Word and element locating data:
[Begin]

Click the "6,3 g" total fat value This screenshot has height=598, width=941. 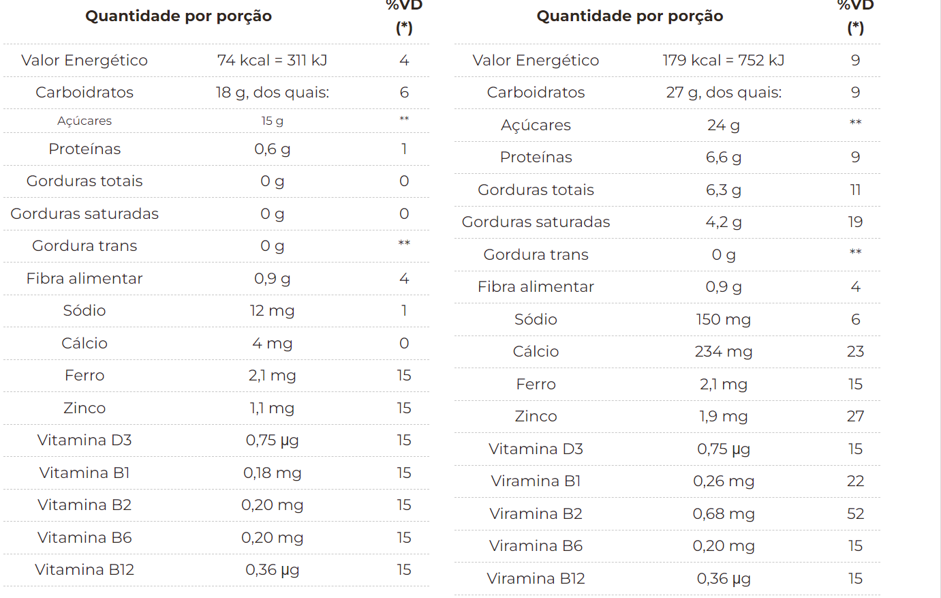pos(723,190)
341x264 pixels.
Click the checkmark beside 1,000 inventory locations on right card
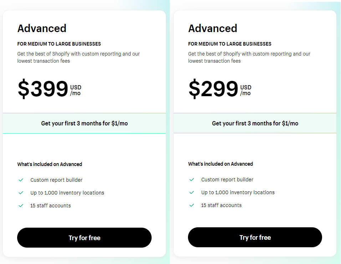(x=192, y=193)
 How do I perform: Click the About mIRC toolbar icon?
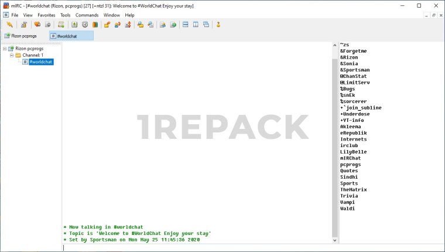tap(218, 25)
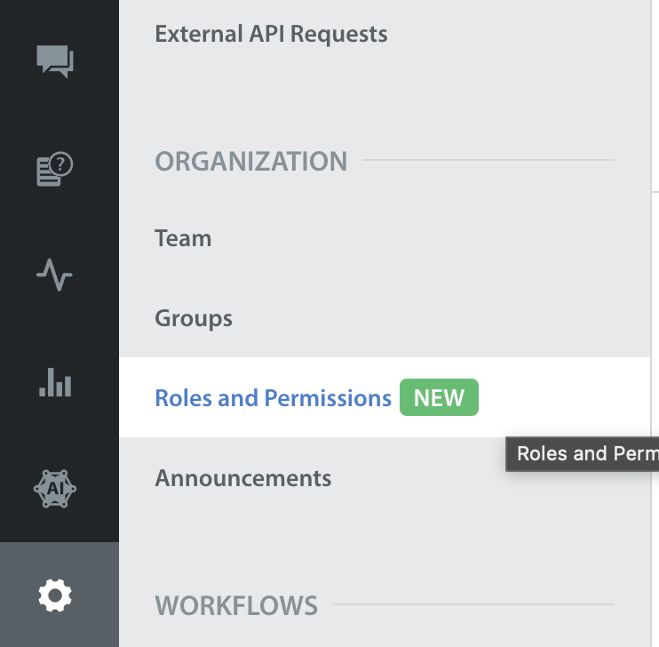Click the dark Roles and Perm tooltip

coord(582,454)
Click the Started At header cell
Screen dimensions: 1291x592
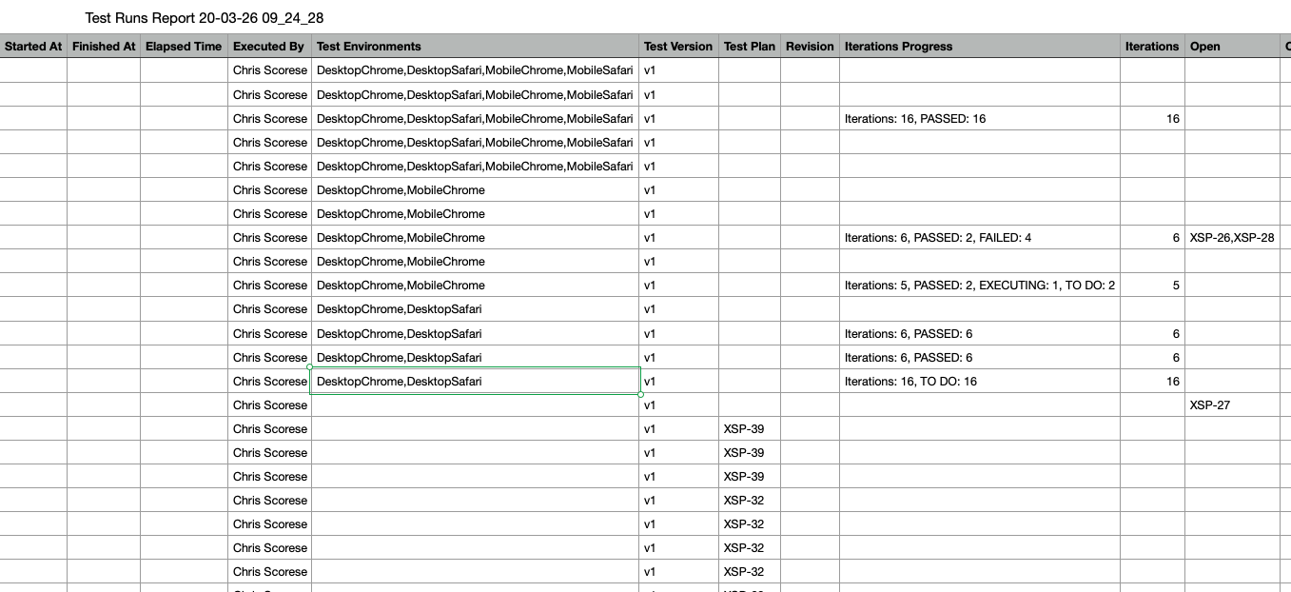pyautogui.click(x=33, y=46)
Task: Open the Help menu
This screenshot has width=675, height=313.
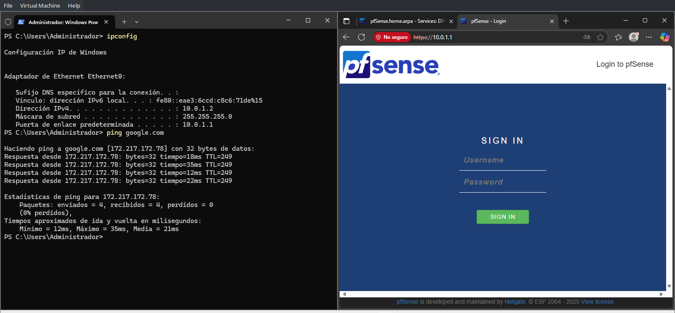Action: 74,5
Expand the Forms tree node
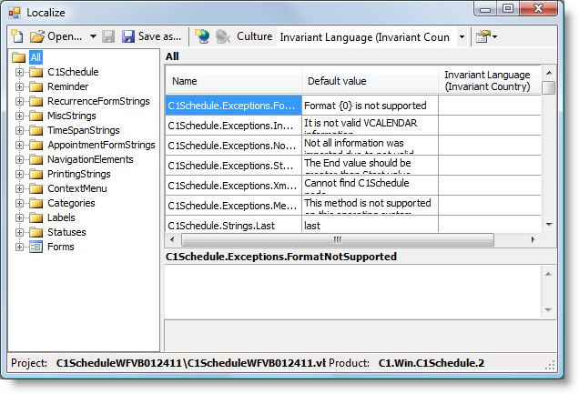 click(20, 247)
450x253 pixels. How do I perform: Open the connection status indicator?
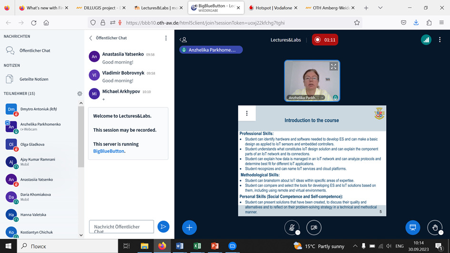[x=426, y=40]
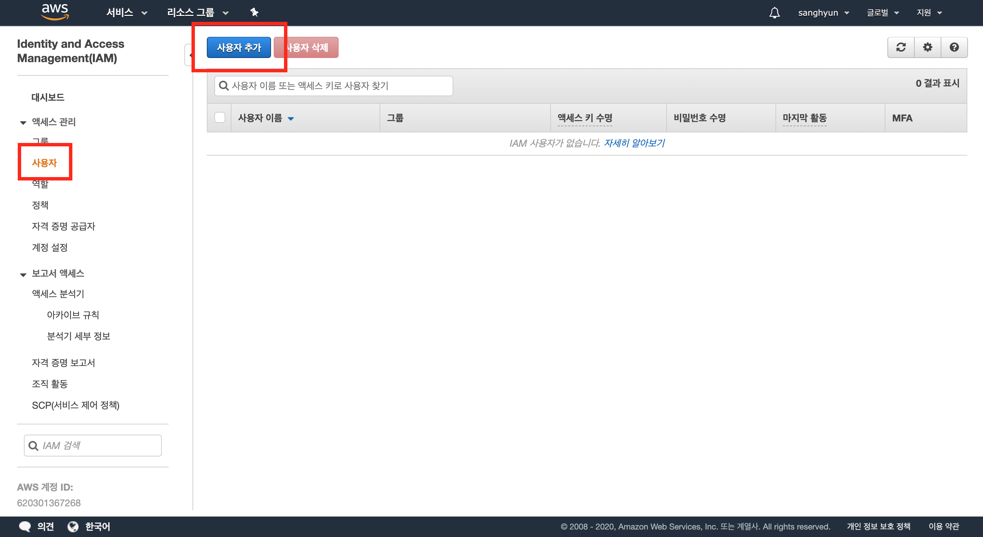Open the gear settings icon

coord(927,47)
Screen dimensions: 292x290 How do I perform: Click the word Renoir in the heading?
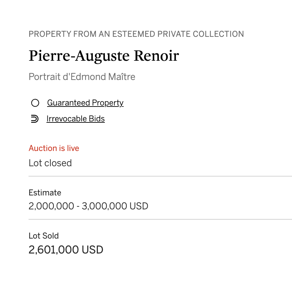point(156,56)
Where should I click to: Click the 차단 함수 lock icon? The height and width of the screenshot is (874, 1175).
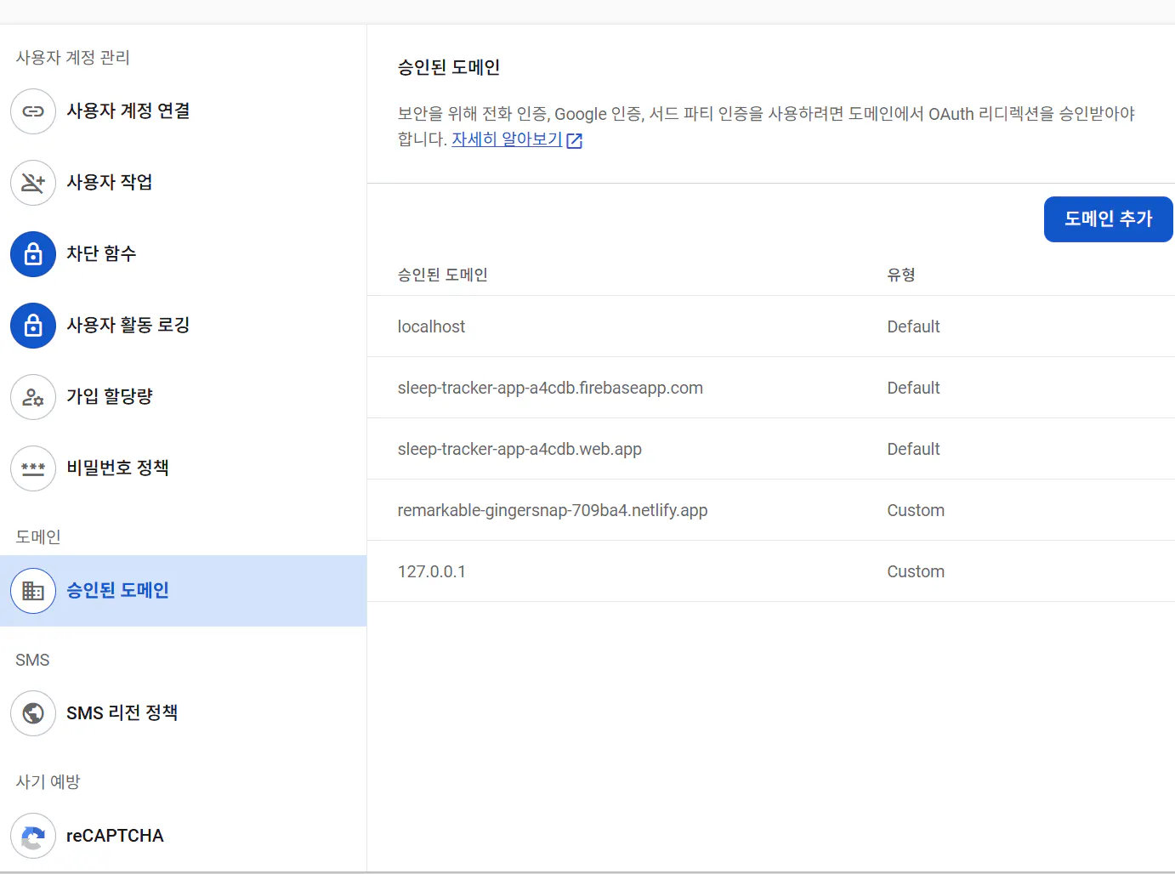(x=32, y=254)
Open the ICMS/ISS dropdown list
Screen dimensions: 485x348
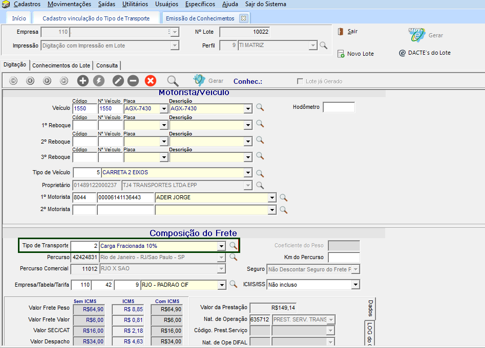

[End]

• REQUIREMENTS: Pick out every line in the records above that contains the string "dimensions", and copy each one. Case must match.

• IN RESPONSE:
Screen dimensions: 1291x592
Screen dimensions: 292x290 How do I perform: Click the word Renoir in the heading?
Screen dimensions: 485x348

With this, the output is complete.